誕生寺は、天正六年(1578年)に、岡山城主宇喜多直家の軍勢に襲撃され、御影堂が焼け落ちた。
そのような法難が二度と起こらないように、延享二年(1745年)に誕生寺守護仏として守護大仏が開眼供養された。
作者は梵鐘職人の名人、大谷相模掾藤原正次である。
この守護大仏は、江戸期の鋳金仏中の最優秀作として、戦争中も保存を命じられ、戦時供出を免れた。
確かに275年前に鋳られた仏像にしては、古さを全く感じさせない。
守護大仏の隣には、誕生寺で最も古い建物の観音堂がある。
観音堂は、寛永八年(1631年)に津山藩初代藩主森忠政により建立された。中国三十三観音霊場の一つに数えられている。
前回の記事で書いたように、第十五世通誉上人は、元禄十二年(1699年)に江戸に赴いた際、八百屋お七の供養をお七の遺族に頼まれ、遺品を作州に持ち帰り、この観音堂にお祀りする観世音菩薩立像の前で供養した。
それ以来、この観音菩薩像は、「お七観音」と呼ばれて崇敬されるようになった。
お七観音は、衆生の心を見透かすような目をこちらに向けておられる。
観音堂の近くには、岡山県指定文化財となっている石造五輪塔がある。かなり古びたものだが、一番下の方形の地輪の部分だけが新しく見える。
石造五輪塔の横に生えている木は、両幡の椋と呼ばれる。
勢至丸が誕生した時、西から白幡二流れが飛び来たって、この椋の梢にかかり、その七日後に飛び去って行ったという。
この両幡の椋は、三代目であるという。
両幡の椋のある場所から、奥の勢至堂に行くまでには、国登録有形文化財の無垢橋を渡る。
この無垢橋は、大正9年に建造された石造桁橋である。古くなった石造物は、しみじみと味があっていいものだ。
無垢橋を渡ると、法然上人の父母を祀る霊廟である勢至堂がある。
この勢至堂は、安永八年(1779年)に再建されたものである。
法然上人が仏道に入ることになった原因は、父漆間時国が、明石定明に討たれた時、息子の勢至丸に、仇討に生きるのではなく仏道に生きることを諭したためと伝えられている。
仏教は、現象世界のことは全て縁起の法則で生起していると説く。原因と結果があって、それが限りなく続くのが現象世界である。
漆間時国と明石定明の土地を巡る争いが無ければ、現象世界に浄土宗は生れてこなかった。
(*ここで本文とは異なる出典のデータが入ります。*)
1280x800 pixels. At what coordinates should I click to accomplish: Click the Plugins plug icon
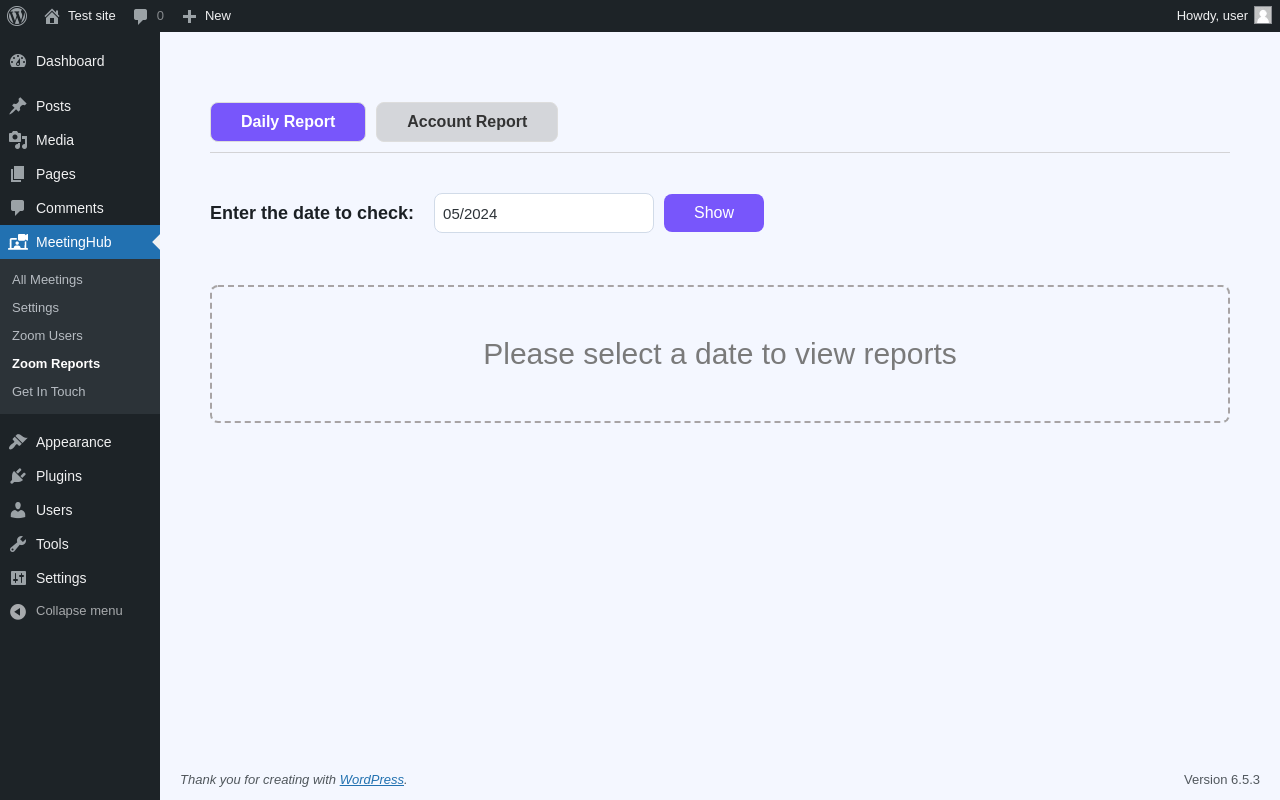[18, 476]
南無阿弥陀仏の名号がここまで日本に広まることもなかった。ここに参拝する私もいなかったことになる。時国が定明に闇討ちで殺されたことが縁となって、様々な現象が生まれて来たことになる。
勢至堂の側には、石造宝篋印塔がある。
また、数多くの石造五輪塔がある。
また、勢至堂の近くには、勢至丸の産湯に使われたとされる産湯の井戸がある。
宇喜多直家勢による誕生寺襲撃の直前に、深誉上人はこの井戸に法然上人の御影像を沈めて隠したわけだ。
境内には巨大な石造五輪塔がある。森忠政公の長男森大善亮重政と忠政公の養母大野木殿の墓である。
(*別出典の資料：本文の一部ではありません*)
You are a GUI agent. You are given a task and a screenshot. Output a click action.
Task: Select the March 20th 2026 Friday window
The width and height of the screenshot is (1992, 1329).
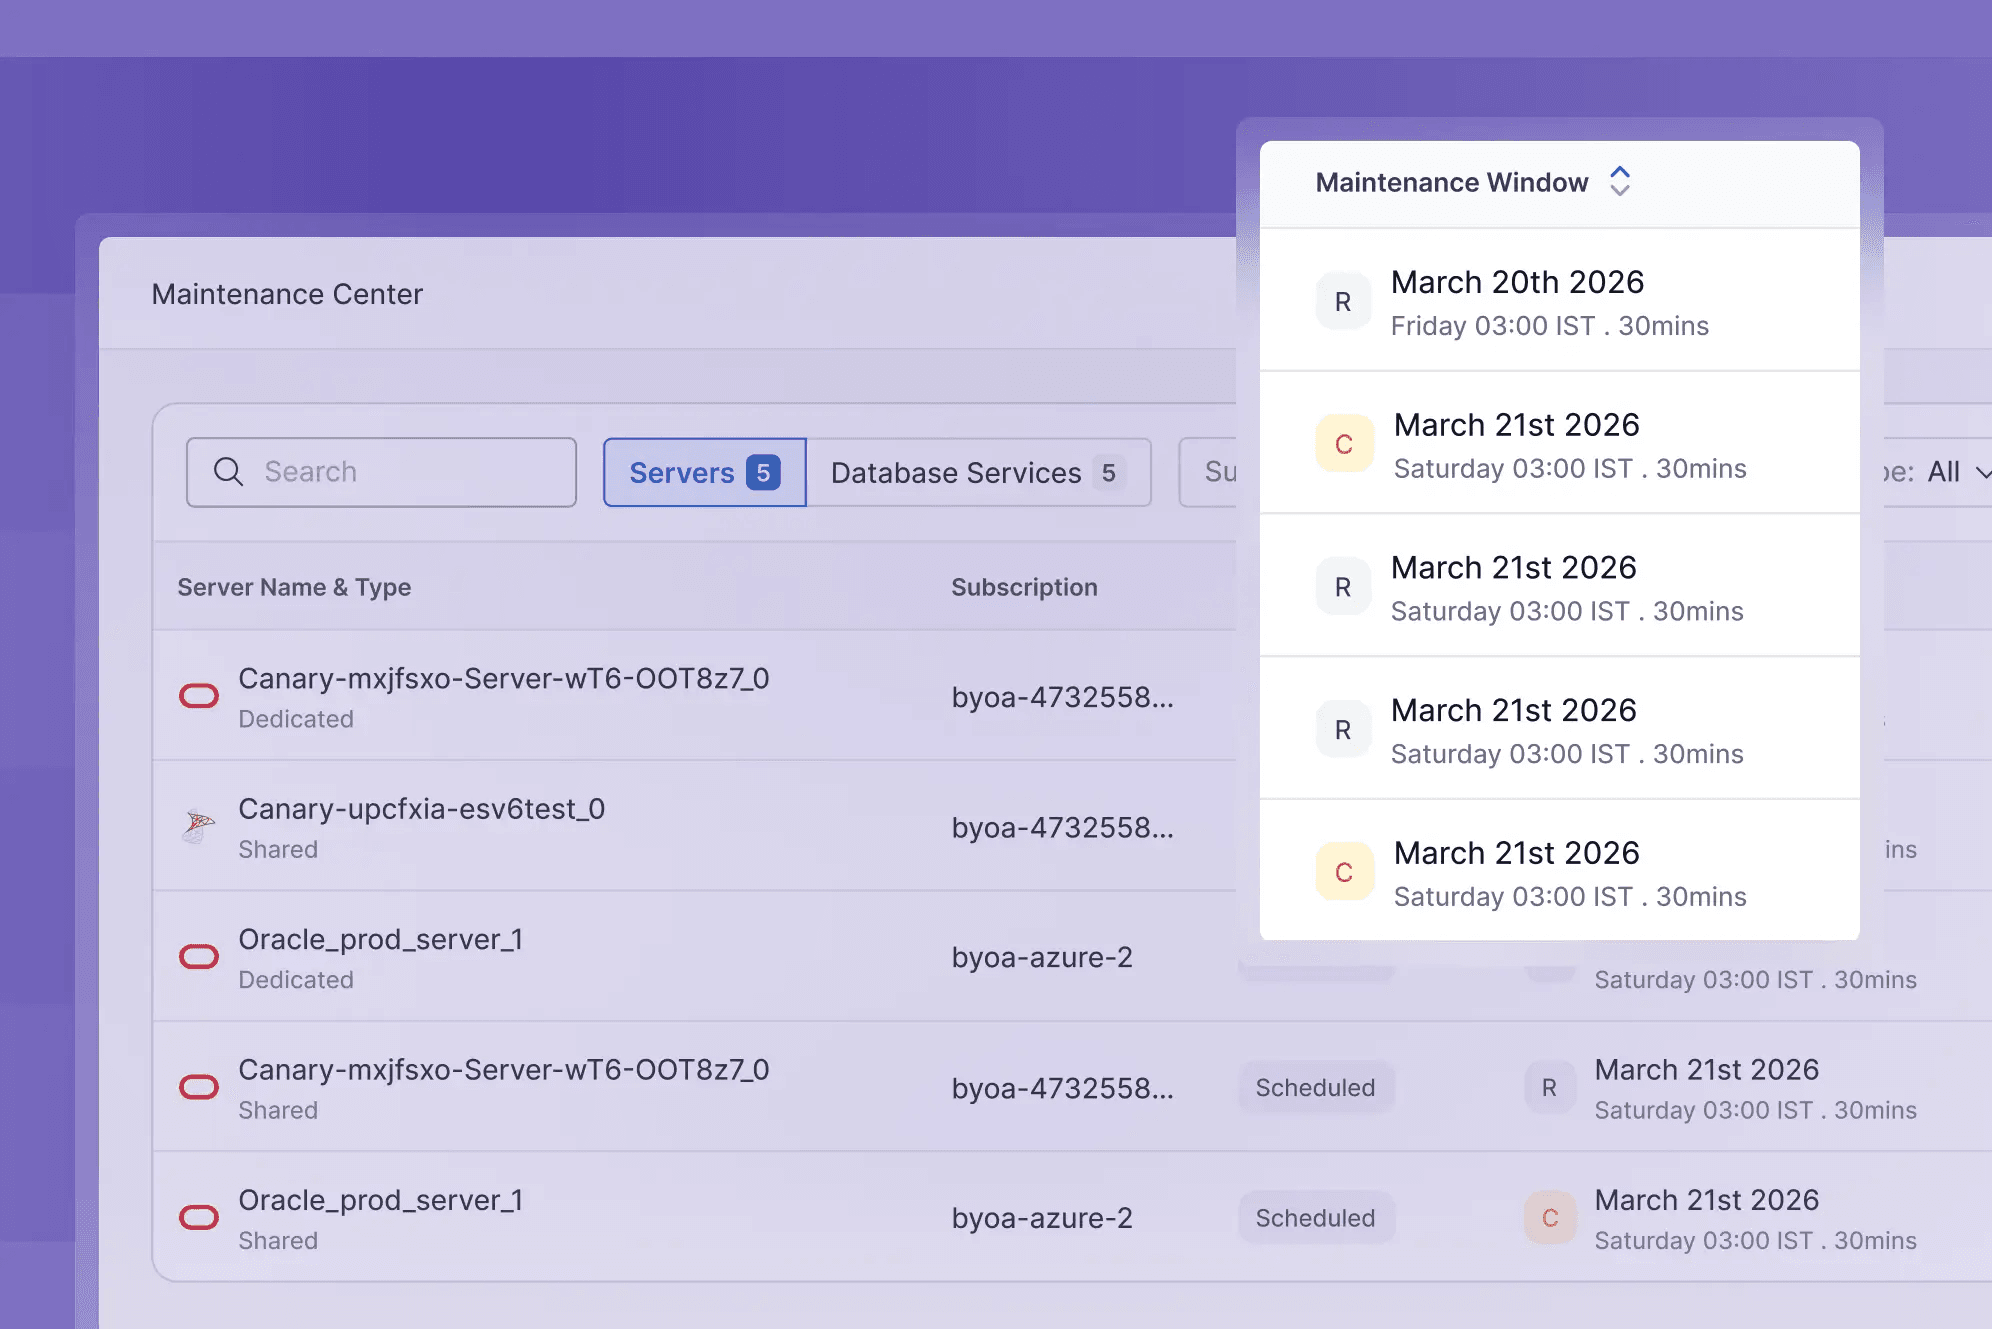pos(1560,300)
森重政は、元和四年(1618年)に26歳で死去した。大野木殿は、柴田勝家の娘で、森忠政が7歳の時に忠政の養母になったという。
織田家の家臣の妻となったが、夫が戦死したので、尾張で詫び住まいをしていたところ、津山藩主となった忠政が津山に呼び寄せたという。
大野木殿は寛永四年(1627年)に死去した。先ほど紹介した観音堂は、森重政と大野木殿の供養のために建立されたもので、二人の位牌がお七観音の前に祀ってある。
誕生寺奥の院の六角堂浄土院は、貞観四年(862年)に慈覚大師が創建したもので、漆間氏の菩提寺だったそうだ。
元々比叡山と漆間氏の縁は深かったようだ。
この浄土院には、法然上人自筆の両親の霊牌と阿弥陀如来立像が祀られている。
誕生寺をお参りすると、法然上人がいかに両親を大事に思っていたかが実感できる。
仏教では恩愛の情は仏道成就の妨げになるとされることがあるが、仏道に深く入った高僧も、親を思う情を無くすことは出来ないようだ。